Dear

There are always two sides to every story. One side, unfiltered and real, while the other isn’t. Photo by Maria Bates

“Tom, are you sure you’re ready for this?” I asked when he looked away from me. I wanted him to say “no,” but he didn’t. His head turned halfway towards me, and then he looked away again. He didn’t look at me. 

“Yes, it is too late now. So, let’s just do it,” he said, not glancing at me at all. I let go of his hand; it was cold. I sat in the passenger seat, silent. I touched my stomach, it felt empty, vacant. I cried throughout the whole process; it pained me, shattered my heart, and all I could do was close my eyes. I felt a tear fall down my cheek. I brushed it off. Tom kept driving. My entire body turned cold; how could I have let myself be with this man?

“Tom,” I started. He scowled at me. I closed my mouth and swallowed. 

“It’s too late, dear. Just sit there and twirl your hair while you look out the window,” he said in a flat tone. I nodded my head and didn’t talk for the rest of the ride. We arrived at Tom’s dad’s trailer, and when we pulled up, my stomach dropped. This place was not a happy place; his mother had died in the trailer, and his father drank himself to sleep each night.
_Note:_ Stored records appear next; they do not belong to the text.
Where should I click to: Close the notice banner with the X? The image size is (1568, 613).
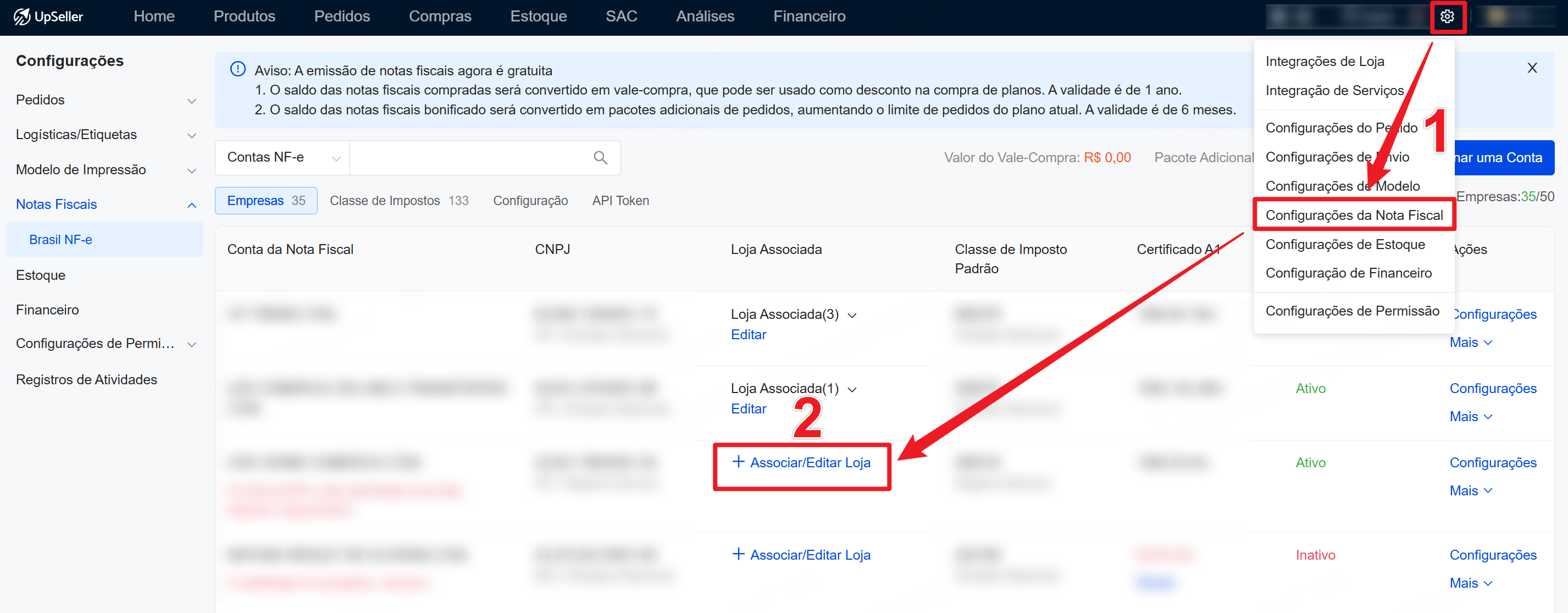coord(1532,68)
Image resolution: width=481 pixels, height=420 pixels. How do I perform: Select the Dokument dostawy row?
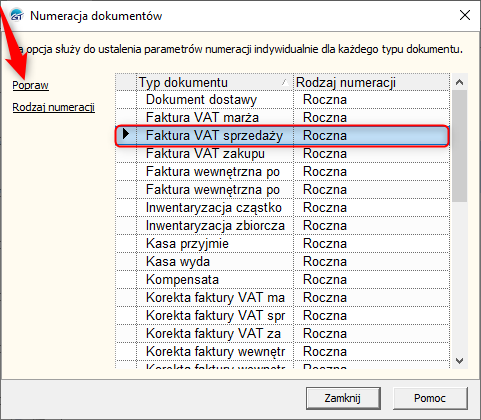[283, 100]
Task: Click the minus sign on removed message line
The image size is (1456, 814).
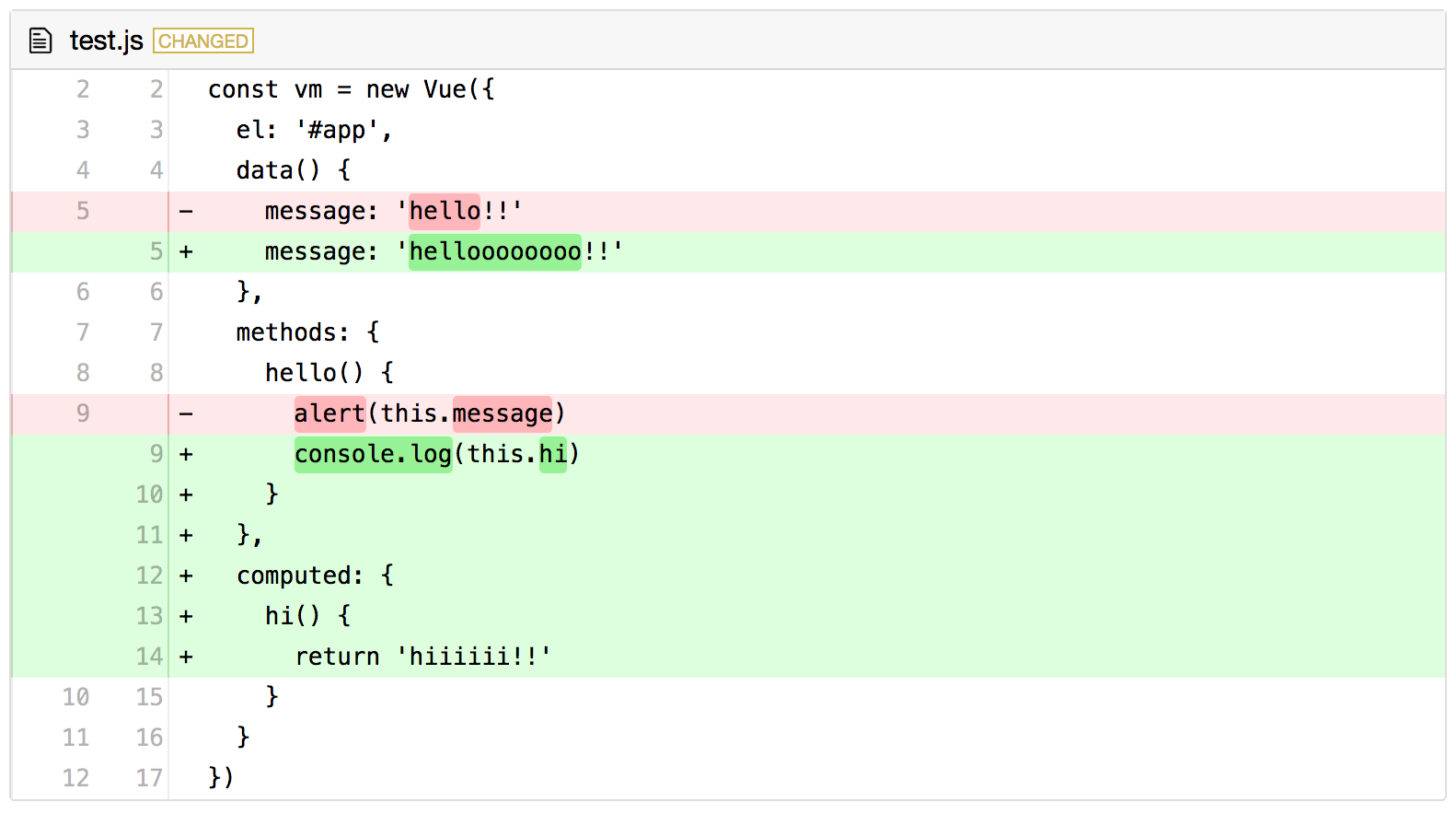Action: pyautogui.click(x=186, y=212)
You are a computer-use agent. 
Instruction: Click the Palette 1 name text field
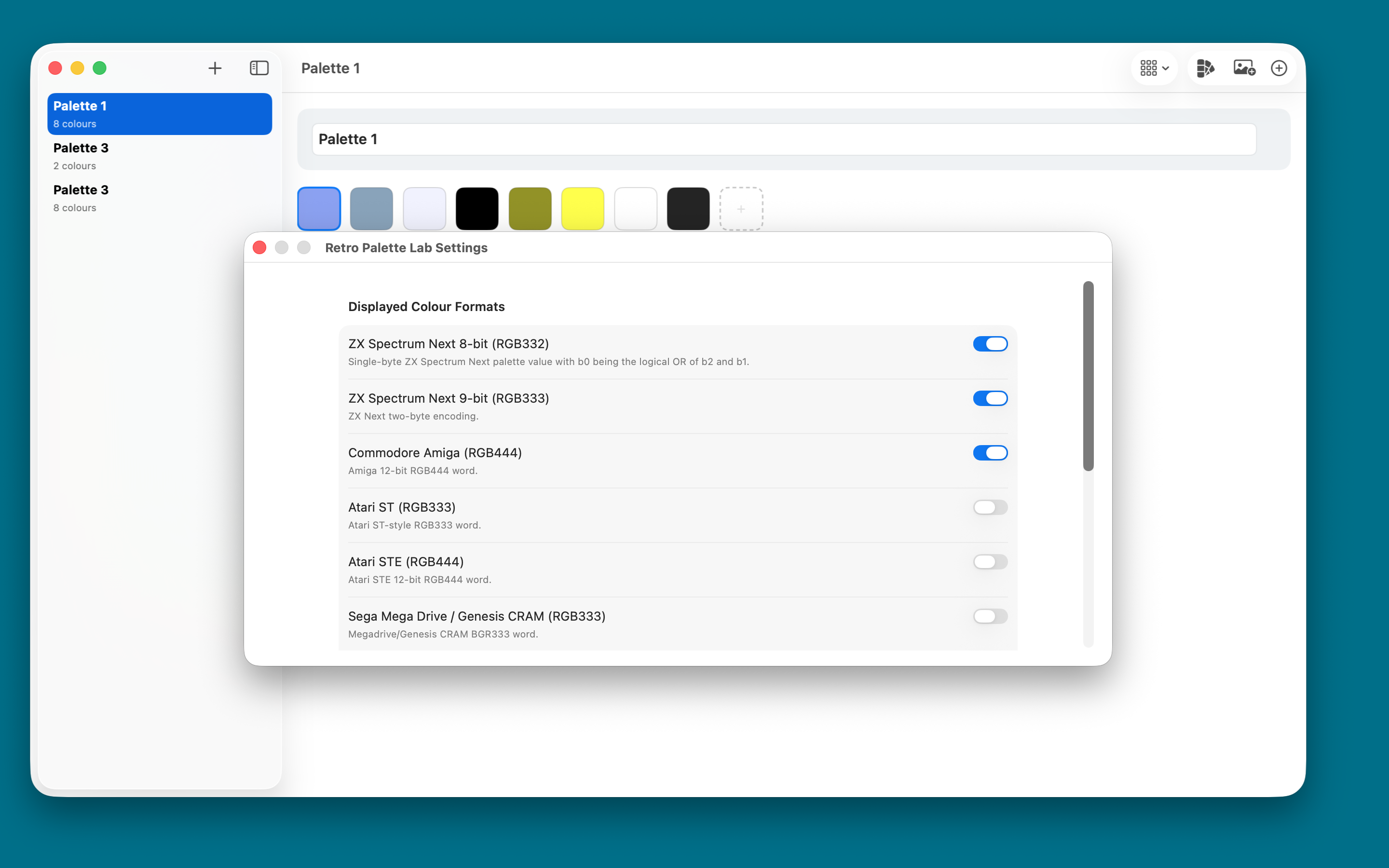click(783, 139)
I wonder what version of his father I would face today. I got out of the car, and I suddenly wanted to run to the driver’s side and drive away. I didn’t. Tom put his hand on the lower part of my back and guided me to the front screen door. 

“Let’s get going, dear. Just a couple steps to the door. Now, don’t throw a hissy fit you hear now,” he said, letting his southern accent slip. I didn’t say anything, and I followed behind Tom into the trailer. I wish I had never gone into that trailer that day.